UPAs custam mais de R$ 2 milhões mês para pouca efetividade de atendimento no DF

UPA/DFAs UPAs competem o atendimento de urgência e emergência como: pressão e febre alta, fraturas, cortes, infarto e derrame. Contam também com estrutura simplificada de exames de: Raio X, eletrocardiograma, pediatria, laboratoriais e leito de observação por até 24 horas.

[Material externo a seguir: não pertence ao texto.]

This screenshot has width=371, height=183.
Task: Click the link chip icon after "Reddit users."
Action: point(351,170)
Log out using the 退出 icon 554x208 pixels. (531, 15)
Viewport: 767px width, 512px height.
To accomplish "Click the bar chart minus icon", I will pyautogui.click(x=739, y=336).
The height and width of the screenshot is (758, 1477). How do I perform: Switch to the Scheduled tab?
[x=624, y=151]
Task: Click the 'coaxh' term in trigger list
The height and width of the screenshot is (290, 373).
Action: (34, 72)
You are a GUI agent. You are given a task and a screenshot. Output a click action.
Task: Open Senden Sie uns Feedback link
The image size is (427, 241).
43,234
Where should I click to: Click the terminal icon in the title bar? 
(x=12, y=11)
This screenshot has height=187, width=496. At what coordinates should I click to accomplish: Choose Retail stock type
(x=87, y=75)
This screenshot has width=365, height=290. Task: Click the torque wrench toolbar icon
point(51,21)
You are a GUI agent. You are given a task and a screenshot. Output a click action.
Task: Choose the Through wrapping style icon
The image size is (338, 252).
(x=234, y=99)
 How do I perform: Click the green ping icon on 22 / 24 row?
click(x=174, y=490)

Relatório técnico da Codeplan/2015 – Localização e Eficiência das Unidades de Pronto Atendimento do Distrito Federal –, revela que as Unidades de Pronto Atendimento (UPAs) consomem cerca de 83% dos (R$ 2.347.987 milhões/ prévia do consumo mensal), com recursos humanos. Com materiais de consumo [combustíveis, materiais de expedientes, medicamentos, gases, soros etc] são gastos  4% dos recursos, com serviços de terceiros [cópias, alimentação, limpeza, conservação e segurança] 12%, as despesas gerais [água, esgoto, iluminação e comunicação] menos de 1%.

Observou-se um sobredimensionamento de médicos à demanda estimada e aos atendimentos realizados.

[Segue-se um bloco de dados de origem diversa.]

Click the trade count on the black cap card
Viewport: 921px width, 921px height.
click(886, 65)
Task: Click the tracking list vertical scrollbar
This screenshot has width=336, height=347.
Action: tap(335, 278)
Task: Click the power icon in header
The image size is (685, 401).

Na relação custo mensal e atendimento verifica-se que o custo por atendimento realizado varia muito entre as unidades, chegando a 120%.

A UPA de São Sebastião é a menos eficiente, apresentando um custo duas vezes maior que a UPA com produtividade média, o caso do Núcleo Bandeirante.

É interessante notar que a proporção de atendimentos entre as UPAs é muito parecida. Para o caso da maior diferença de produtividade, entre São Sebastião e Sobradinho, verifica-se que tal diferença não é explicada por diferenças de demanda.

A UPA de Sobradinho apresentou-se a mais eficiente dentre as estudadas, embora não existam informações para esta unidade.

A produtividade das UPAs é bastante distinta, segundo consta em relatório. Enquanto a unidade de São Sebastião apresenta de dois atendimentos diários por médico (com um total de 32 médicos no plantel), a unidade de Sobradinho atende 11 pacientes (com um total de 22 médicos no plantel).

Análise

O serviço público de saúde não pode mais servir como um sistema de retroalimentação negativa de interesses pessoais e particulares. É preciso mudar os conceitos, modelos, as práticas e encorajar verdadeiras mudanças no SUS. Afinal, a que fim se destina o nosso Sistema Único de Saúde?